The results of a study on race, reported in the Times, are very much contrary to received opinion:
Races have evolved away from each other over the past 10,000 years, according to new research that challenges standard ideas about the biological significance of ethnicity.A genetic analysis of human evolution has shown that rather than slowing to a standstill it has speeded up, with different pressures on different populations pushing racial groups further apart. Scientists behind the findings suggest that European, African and Asian populations grew genetically more distinct from each other over several thousand years, as their environments took them down different evolutionary paths.
This would call into question the popular scientific view that race has little or no biological meaning, as the genetic similarities between ethnic groups greatly outweigh differences.
While this remains true – all humans share more than 99 per cent of their DNA – the new work indicates that variations tend to differ between races, and that these became more, not less, pronounced...
The research is published in the journal Proceedings of the National Academy of Sciences. If the trend towards increasing genetic diversity were to continue, it could lead ultimately to the development of different species. Most scientists, however, think this is now highly unlikely.
The research identified evolutionary currents only in past times. In the modern era, greater movement and gene flow between the continents has probably slowed or even reversed patterns of increasing genetic difference, making the evolution of separate human species virtually impossible.
Armand Leroi, Reader in Evolutionary Biology at Imperial College, London, said: “In principle, this could have led to speciation if it had continued. In practice, it has got to be the case that that cannot happen now. The reason is that this study has looked at largely separated populations in the past, but everything about human history since the Industrial Revolution weighs overwhelmingly against separation and thus against speciation too. Huge increases in gene flow are going to wipe this trend out.”
The study shows that over the past 5,000 years, new genetic variants have been emerging at a rate 100 times faster than in any other period of human evolution.
If this rate were to have remained the same since humans and chimpanzees diverged around six million years ago, the genetic difference between the two species would be 160 times greater than it is.
The scientists said this reflected the great increase in human populations over that period, which has allowed more beneficial mutations to emerge. Changes in the human environment, particularly the rise of agriculture, also created new selective pressure to which humans adapted.
If true, this suggests that Steven Pinker may have been prescient in his answer to the Edge question last year about dangerous ideas which may be true: "Groups of people may differ genetically in their average talents and temperaments". Also, of course, it's impossible to read this without thinking of the IQ debate, especially after James Watson's recent unfortunate remarks.
As it happens Malcolm Gladwell has an excellent article on that vexed subject in the latest New Yorker. It needs to be read in full really, but his final sentence sums it up: "I.Q. measures not just the quality of a person’s mind but the quality of the world that person lives in".
This is one debate that isn't going to go away.

### TASK STATEMENT
Decide whether each statement agrees with the text on human evolution, answering yes or no and quoting the words of the text that settle it: (a) new genetic variants have emerged over the past 5,000 years at a rate 100 times faster than in any other period of human evolution; (b) most scientists think the trend toward greater genetic diversity is likely to produce separate human species; (c) the research was published in the journal Nature. The listing after this text is not needed.

(Collected data)
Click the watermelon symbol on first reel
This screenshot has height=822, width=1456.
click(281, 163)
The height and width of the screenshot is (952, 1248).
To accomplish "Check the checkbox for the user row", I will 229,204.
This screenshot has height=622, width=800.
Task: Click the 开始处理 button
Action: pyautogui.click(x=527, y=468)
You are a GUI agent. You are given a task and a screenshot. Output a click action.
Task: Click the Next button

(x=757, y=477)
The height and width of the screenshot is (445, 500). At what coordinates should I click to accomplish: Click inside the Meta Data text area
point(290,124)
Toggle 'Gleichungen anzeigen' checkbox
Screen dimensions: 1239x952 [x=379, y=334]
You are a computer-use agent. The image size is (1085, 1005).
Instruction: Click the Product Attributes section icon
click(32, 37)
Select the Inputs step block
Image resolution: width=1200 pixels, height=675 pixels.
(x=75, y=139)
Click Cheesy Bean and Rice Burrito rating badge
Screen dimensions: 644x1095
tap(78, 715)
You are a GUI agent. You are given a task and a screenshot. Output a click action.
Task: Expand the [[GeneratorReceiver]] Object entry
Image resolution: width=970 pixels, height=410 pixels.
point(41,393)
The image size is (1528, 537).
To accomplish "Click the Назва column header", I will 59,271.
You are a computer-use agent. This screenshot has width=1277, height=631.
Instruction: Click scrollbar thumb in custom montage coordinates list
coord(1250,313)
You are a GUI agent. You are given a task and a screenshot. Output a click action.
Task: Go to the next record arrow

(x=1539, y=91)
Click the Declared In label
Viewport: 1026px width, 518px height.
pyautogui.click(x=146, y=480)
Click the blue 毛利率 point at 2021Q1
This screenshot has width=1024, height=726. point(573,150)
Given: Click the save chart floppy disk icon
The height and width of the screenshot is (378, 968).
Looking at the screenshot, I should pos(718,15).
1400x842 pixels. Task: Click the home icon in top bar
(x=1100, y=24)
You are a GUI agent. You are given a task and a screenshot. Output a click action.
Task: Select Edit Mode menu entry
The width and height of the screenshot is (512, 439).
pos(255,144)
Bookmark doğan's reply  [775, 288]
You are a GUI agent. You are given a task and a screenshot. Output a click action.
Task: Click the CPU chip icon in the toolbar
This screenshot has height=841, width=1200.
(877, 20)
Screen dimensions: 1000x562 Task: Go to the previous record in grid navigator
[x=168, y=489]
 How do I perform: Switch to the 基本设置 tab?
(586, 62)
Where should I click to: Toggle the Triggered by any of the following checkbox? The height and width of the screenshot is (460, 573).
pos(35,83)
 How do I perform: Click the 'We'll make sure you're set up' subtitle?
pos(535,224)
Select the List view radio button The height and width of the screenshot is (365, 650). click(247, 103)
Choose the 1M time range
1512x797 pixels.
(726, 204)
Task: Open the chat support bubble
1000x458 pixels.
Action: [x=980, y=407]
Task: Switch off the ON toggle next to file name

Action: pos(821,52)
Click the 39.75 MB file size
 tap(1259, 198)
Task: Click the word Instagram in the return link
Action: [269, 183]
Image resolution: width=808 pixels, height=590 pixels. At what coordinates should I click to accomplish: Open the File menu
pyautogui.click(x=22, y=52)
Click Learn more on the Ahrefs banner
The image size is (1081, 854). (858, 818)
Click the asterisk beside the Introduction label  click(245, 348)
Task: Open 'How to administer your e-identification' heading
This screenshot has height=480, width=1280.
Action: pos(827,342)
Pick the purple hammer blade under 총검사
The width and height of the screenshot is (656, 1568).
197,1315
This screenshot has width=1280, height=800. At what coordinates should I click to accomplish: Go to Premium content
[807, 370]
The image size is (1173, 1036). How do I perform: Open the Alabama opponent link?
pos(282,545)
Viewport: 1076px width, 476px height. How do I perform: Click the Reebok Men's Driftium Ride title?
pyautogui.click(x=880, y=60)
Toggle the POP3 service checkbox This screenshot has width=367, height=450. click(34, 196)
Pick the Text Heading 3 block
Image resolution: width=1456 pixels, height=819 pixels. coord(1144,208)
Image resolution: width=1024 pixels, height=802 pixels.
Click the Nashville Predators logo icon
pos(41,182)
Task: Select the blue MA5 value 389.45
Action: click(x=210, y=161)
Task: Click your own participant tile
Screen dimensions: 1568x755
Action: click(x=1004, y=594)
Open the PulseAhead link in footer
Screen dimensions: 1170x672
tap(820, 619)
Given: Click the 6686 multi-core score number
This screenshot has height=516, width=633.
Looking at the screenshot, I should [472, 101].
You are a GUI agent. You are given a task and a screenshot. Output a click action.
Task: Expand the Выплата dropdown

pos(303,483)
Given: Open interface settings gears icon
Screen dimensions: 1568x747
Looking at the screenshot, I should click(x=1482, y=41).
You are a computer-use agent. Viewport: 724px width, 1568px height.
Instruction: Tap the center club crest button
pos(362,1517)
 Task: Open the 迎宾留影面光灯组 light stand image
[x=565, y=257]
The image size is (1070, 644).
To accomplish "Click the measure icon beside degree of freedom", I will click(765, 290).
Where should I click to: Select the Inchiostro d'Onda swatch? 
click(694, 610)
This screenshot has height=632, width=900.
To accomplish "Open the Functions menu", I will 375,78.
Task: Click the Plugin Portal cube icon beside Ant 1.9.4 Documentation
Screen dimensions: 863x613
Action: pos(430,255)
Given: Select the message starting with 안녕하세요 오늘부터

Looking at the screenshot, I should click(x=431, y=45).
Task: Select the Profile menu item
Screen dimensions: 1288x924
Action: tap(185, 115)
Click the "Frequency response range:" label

### RESPONSE TO THIS EXERCISE
(a) Yes: "new genetic variants have been emerging at a rate 100 times faster than in any other period of human evolution."
(b) No: "Most scientists, however, think this is now highly unlikely."
(c) No: "The research is published in the journal Proceedings of the National Academy of Sciences."